Sensitivity analysis dramatically narrows down parameters of interest for understanding model behaviors (including infection elimination and LTBI progression), but it can not tell how the identified parameters affect the model behaviors, or what model dynamics can be unfolded from the change of the identified parameters. Answering these two questions serves as our second goal. We employ bifurcation analysis to tackle these questions. Considering the macrophage apoptosis rate b as a bifurcation parameter, we explore the role of macrophage apoptosis in TB infection through bifurcation analyses. A spectrum of disease outcomes are verified by numerical simulations. We carry out bifurcation analyses on single-zero eigenvalues bifurcations and derive Hopf bifurcation normal forms. Our analytical results are consistent with the numerical bifurcation output from MatCont (Dhooge et al. 2003).

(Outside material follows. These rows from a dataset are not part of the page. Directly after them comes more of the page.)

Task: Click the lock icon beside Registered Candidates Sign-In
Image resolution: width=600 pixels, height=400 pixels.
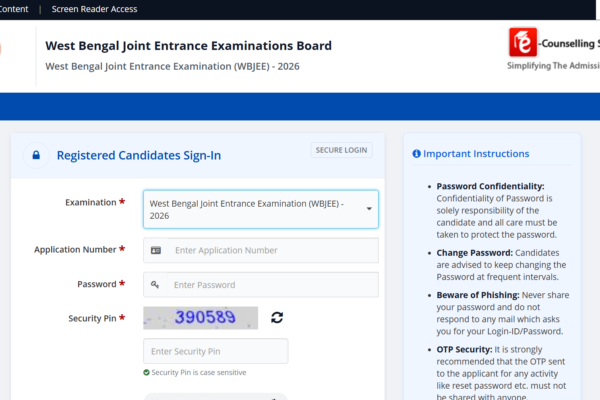Action: coord(37,156)
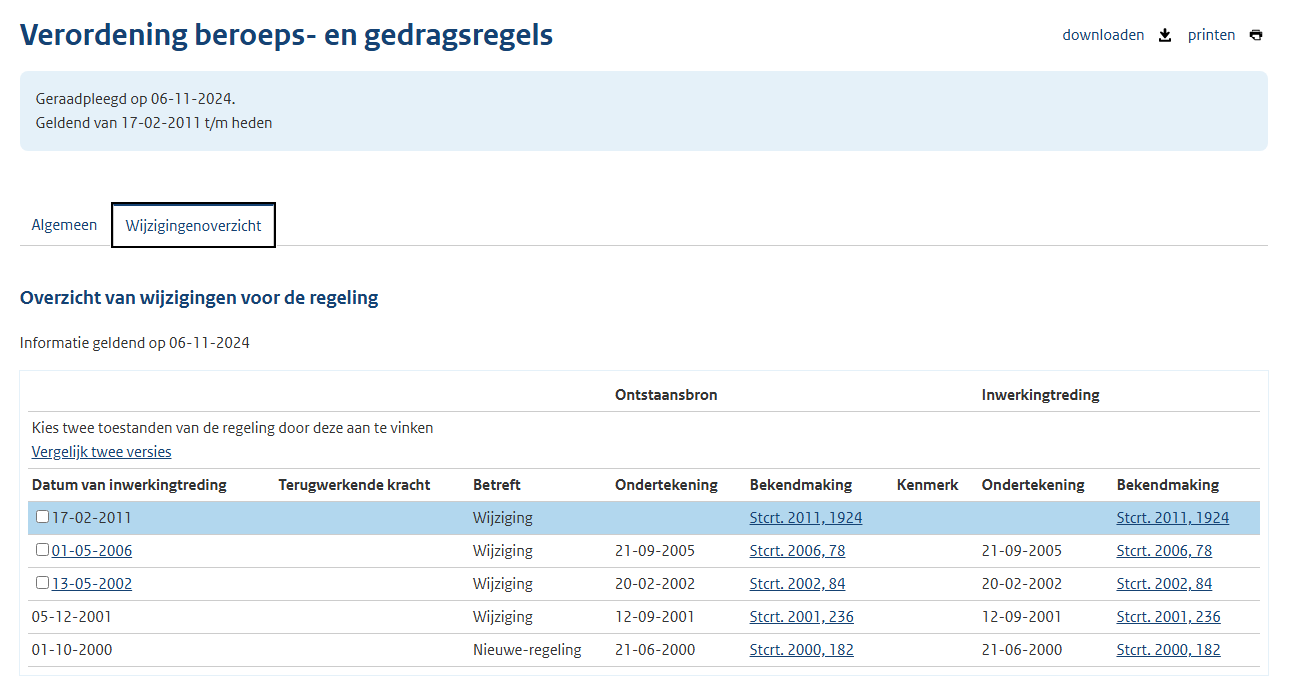Click the download icon

coord(1164,35)
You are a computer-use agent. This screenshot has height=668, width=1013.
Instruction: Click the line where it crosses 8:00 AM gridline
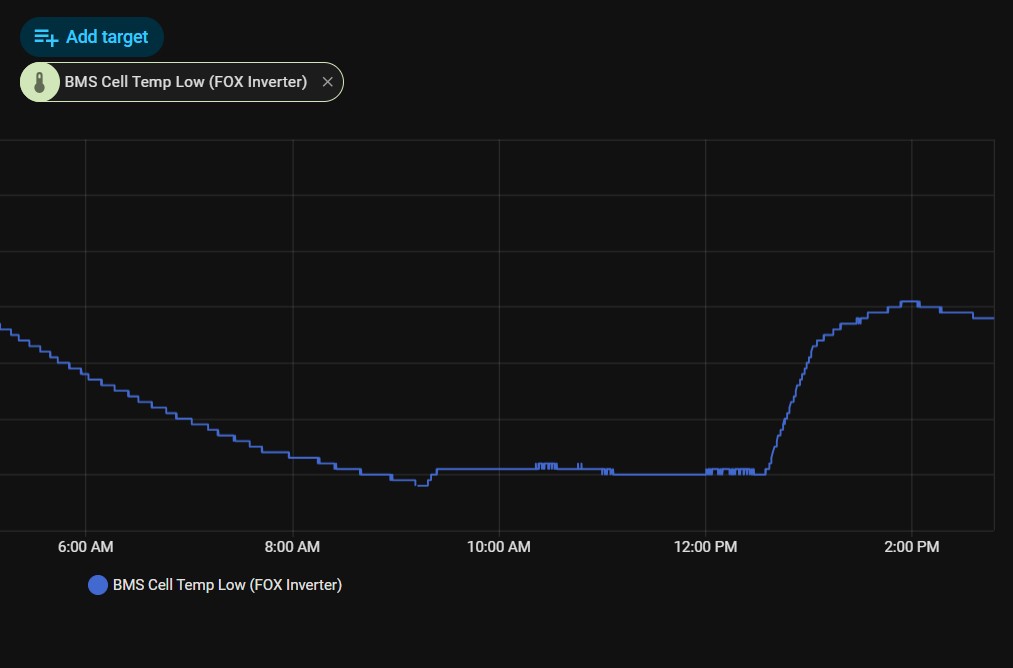292,457
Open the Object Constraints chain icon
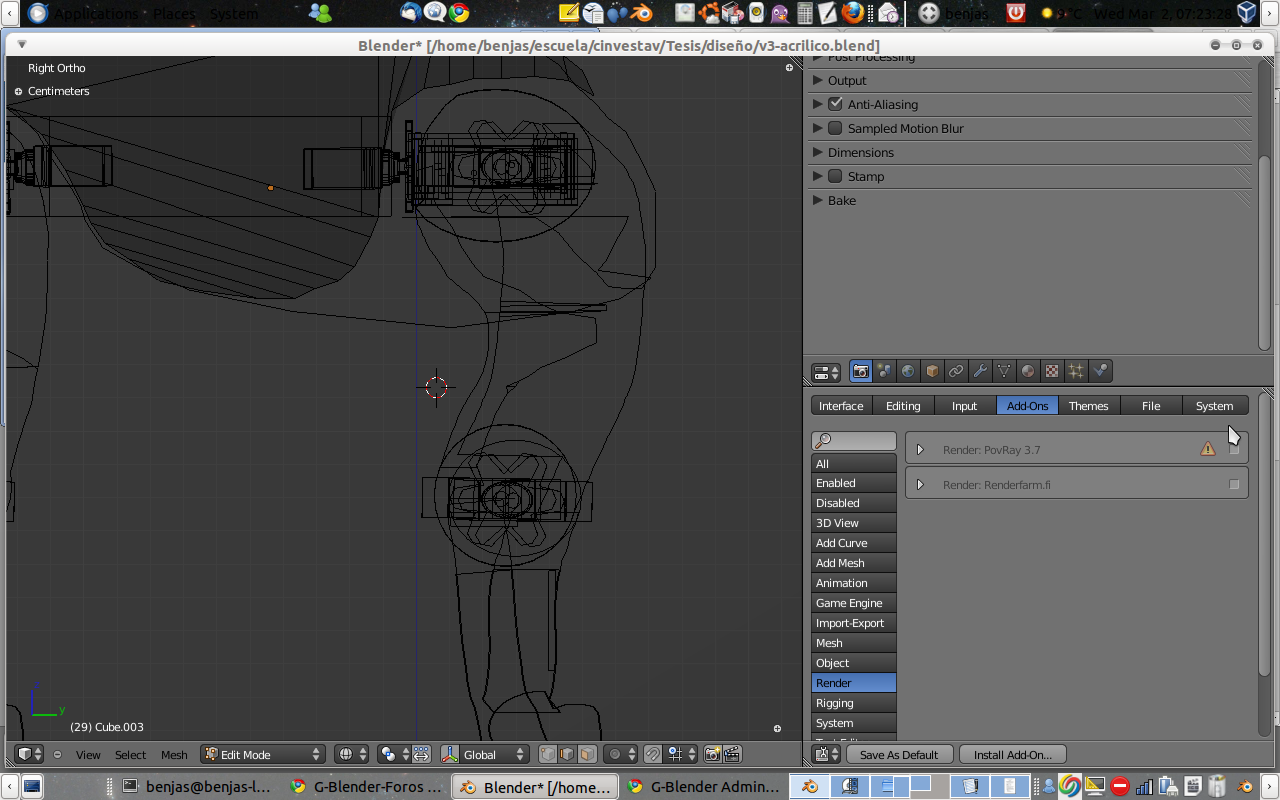 [x=956, y=371]
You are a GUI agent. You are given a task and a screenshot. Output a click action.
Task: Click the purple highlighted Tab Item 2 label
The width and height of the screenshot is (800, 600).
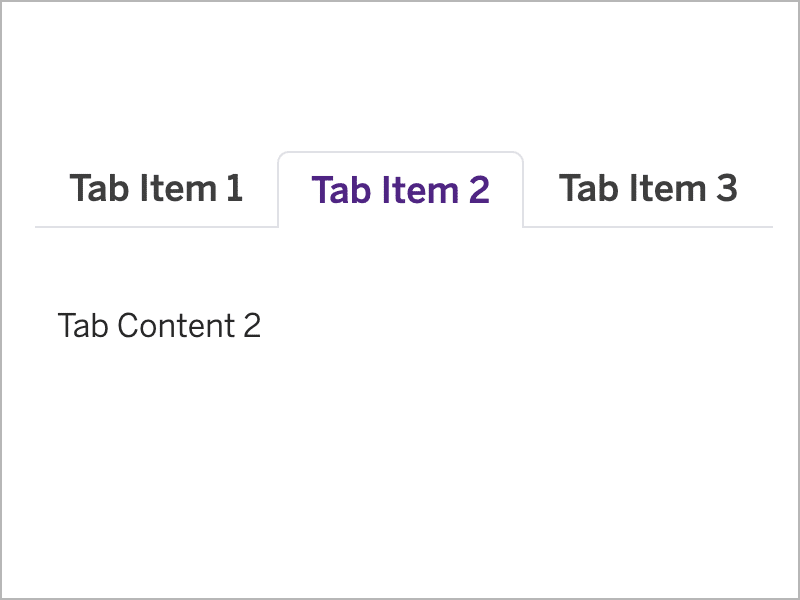(x=400, y=189)
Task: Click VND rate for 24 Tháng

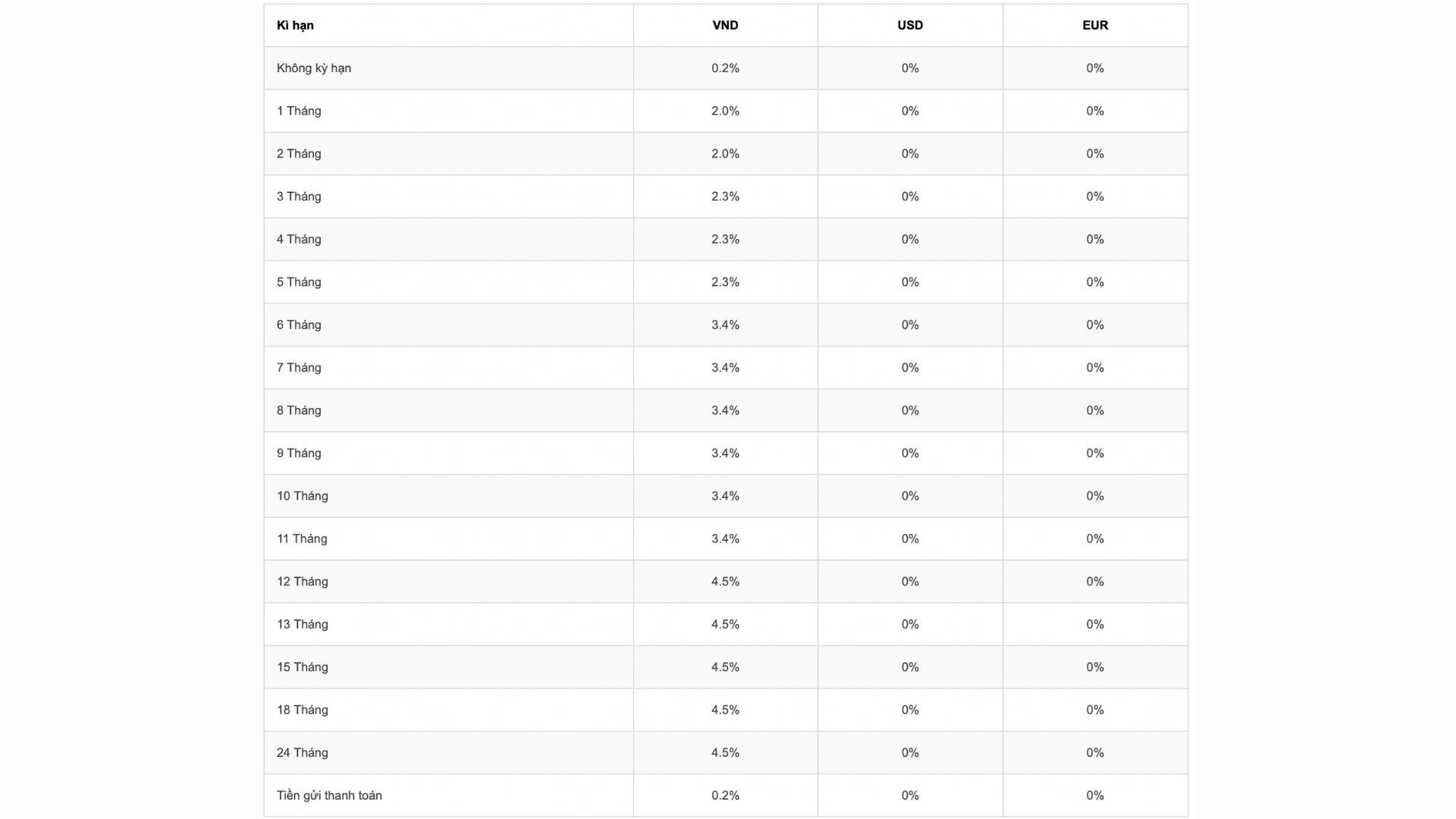Action: 725,752
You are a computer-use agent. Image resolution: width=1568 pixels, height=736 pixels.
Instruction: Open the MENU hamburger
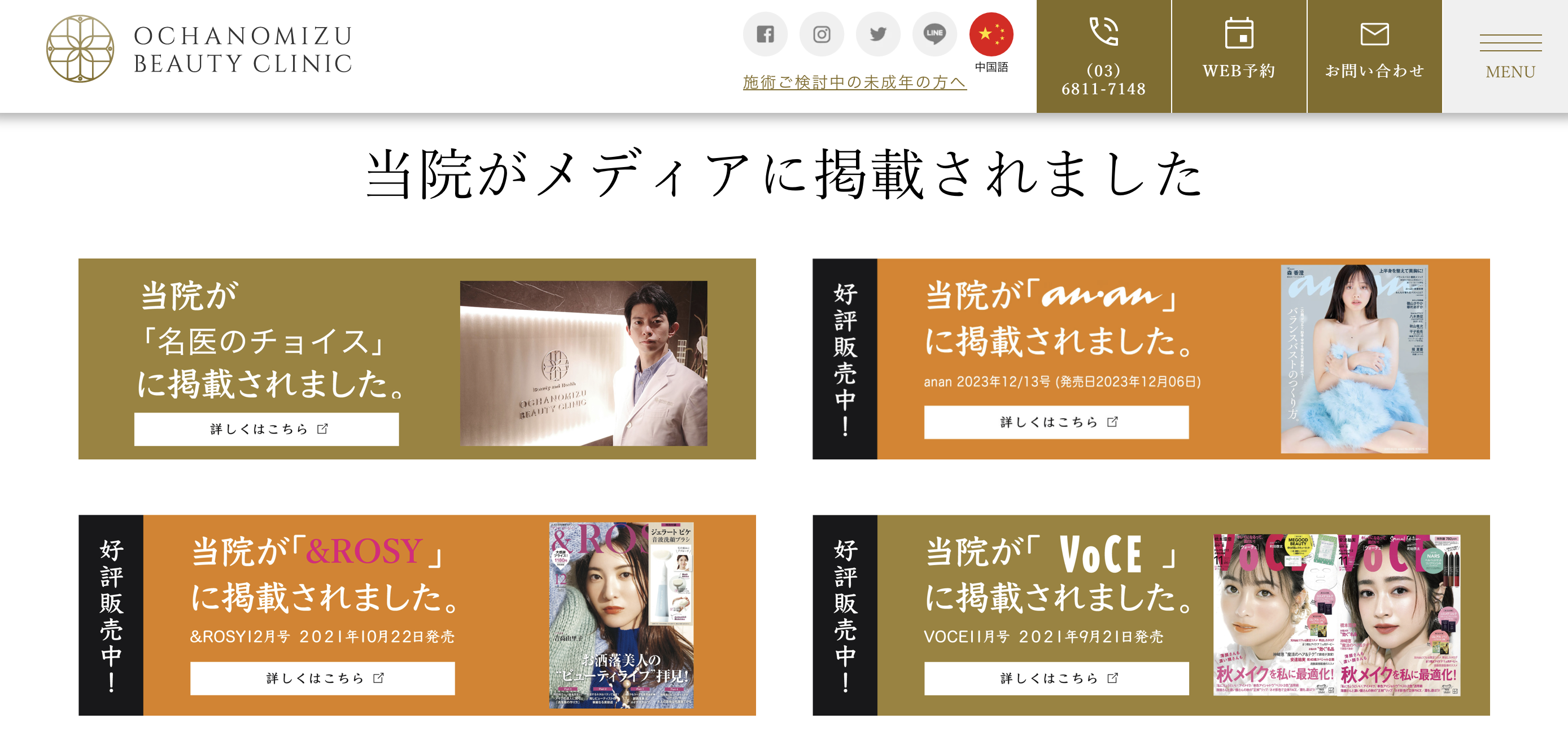(x=1510, y=56)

Regarding TB pathobiology, our findings of the mathematical model dynamics agree with the clinical and experimental macrophage-Mtb interaction outcomes (Lee et al. 2009), which consider the complex roles of macrophage apoptosis in the host defense against TB infection. Our mathematical model (1) demonstrates the following: (1) the clearance of low level Mtb load during phagocytosis is associated with low macrophage apoptosis rate (Verrall et al. 2014); (2) the TNF\(\alpha \)-induced macrophage apoptosis facilitates the host defense against intracellular Mtb proliferation (Lee et al. 2009); (3) macrophage apoptosis is suppressed by virulent Mtb strains interfering with TNF\(\alpha \) signaling pathways. Virulent Mtb then gain an intracellular reproduction environment (Kornfeld et al. 1999); and (4) heavily infected macrophage apoptosis induces macrophage necrosis, which releases a large amount of intracellular bacteria and benefits the spread of the pathogen (Lee et al. 2009; Behar et al. 2011).

Elucidating the complex roles of macrophage apoptosis played in Mtb in-host dynamics could give new insights into the treatments aiming at TB elimination and LTBI reactivation prevention. Treatment strategies regulate macrophage apoptosis in combination with the control of bacillary viability is recommended. Mtb antigen presentation after the efferocytosis of Mtb-containing apoptotic remaining enhance adaptive immunity by activating CD8+ T cells. The adaptive immunity promoting mechanism can help the development of the new vaccine and new treatments.